III.  ISSUES ON APPEAL 
1. 
Whether the district court erred in denying Defendants’ motion for a directed verdict and 
JNOV on ABI’s fraud claims. 
2. 
Whether the district court erred in issuing a remittitur and denying in part Defendants’ 
motion for a directed verdict and JNOV on ABI’s breach of contract and breach of 
warranty claims.  
3. 
Whether the district court erred in denying Defendants’ motion for JNOV on ABI’s 
breach of contract and breach of warranty claims due to the statute of limitations. 
4. 
Whether the district court abused its discretion by admitting April’s testimony regarding 
Christa’s will.  
5. 
Whether the judgment on Defendants’ counterclaim should be reversed or remanded for a 
new trial.  
6. 
Whether either Defendants or ABI is entitled to attorney’s fees on appeal. 
IV.  STANDARD OF REVIEW 
 
“We review a trial court’s decision whether to admit or exclude evidence under an abuse 
of discretion standard.” Harris, Inc. v. Foxhollow Const. & Trucking, Inc., 151 Idaho 761, 770, 
264 P.3d 400, 409 (2011). “To determine whether a trial court has abused its discretion, this 
Court considers whether the district court: (1) perceived the issue as one of discretion; (2) acted 
within the outer boundaries of that discretion consistent with applicable legal standards; and (3) 
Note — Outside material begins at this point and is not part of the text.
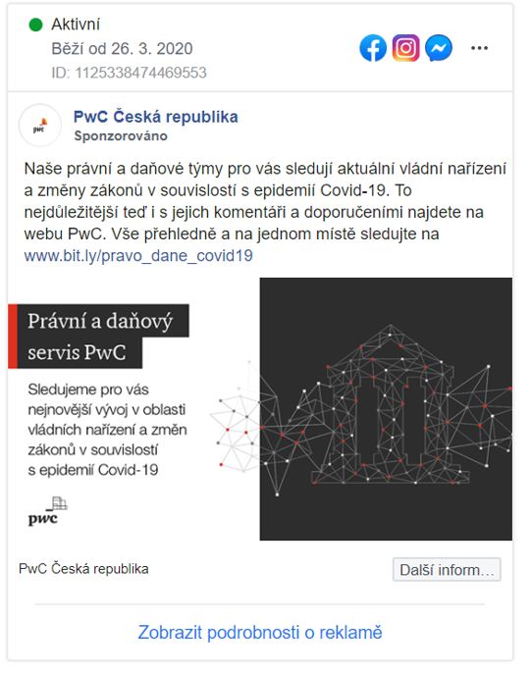Open PwC Česká republika page name link
This screenshot has height=673, width=531.
point(156,117)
reached its decision through the exercise of reason.” Hansen v. Roberts, 154 Idaho 469, 472, 299 
P.3d 781, 784 (2013).  
 
“When reviewing a decision to grant or deny a motion for a directed verdict, this Court 
applies the same standard the trial court applied when originally ruling on the motion.” Enriquez 
v. Idaho Power Co., 152 Idaho 562, 565, 272 P.3d 534, 537 (2012). The Court determines  
whether there was sufficient evidence to justify submitting the claim to the jury, 
viewing as true all adverse evidence and drawing every legitimate inference in 
8 
favor of the party opposing the motion for a directed verdict. This test does not 
require the evidence be uncontradicted, but only that it be of sufficient quantity 
and probative value that reasonable minds could conclude that a verdict in favor 
of the party against whom the motion is made is proper. Where a non-moving 
party produces sufficient evidence from which reasonable minds could find in its 
favor, a motion for directed verdict should be denied. 
 
Id. (internal citations and quotations omitted).  
 
When reviewing a decision to grant or deny a motion for JNOV, this Court also applies 
the same standard as the trial court. Athay v. Rich Cnty., 153 Idaho 815, 825, 291 P.3d 1014, 
1024 (2012). 
A jury verdict must be upheld if there is evidence of sufficient quantity and 
probative value that reasonable minds could have reached a similar conclusion to 
that of the jury. In reviewing a grant or denial of a motion for JNOV the court 
may not reweigh evidence, consider witness credibility, or compare its factual 
findings with that of the jury. The court reviews the facts as if the moving party 
had admitted any adverse facts, drawing reasonable inferences in favor of the 
non-moving party. 
 
Id. (quoting Hall v. Farmers Alliance Mut. Ins. Co., 145 Idaho 313, 324, 179 P.3d 276, 287 
(2008)). 
V.  ANALYSIS 
A. 
The District Court Did Not Err In Denying Defendants’ Motion For A Directed 
Verdict And JNOV On ABI’s Fraud Claims. 
ABI pursued its fraud claim based on three representations: (1) CBI owned a library of 
computer files worth at least one million dollars; (2) CBI developed proprietary software; and (3) 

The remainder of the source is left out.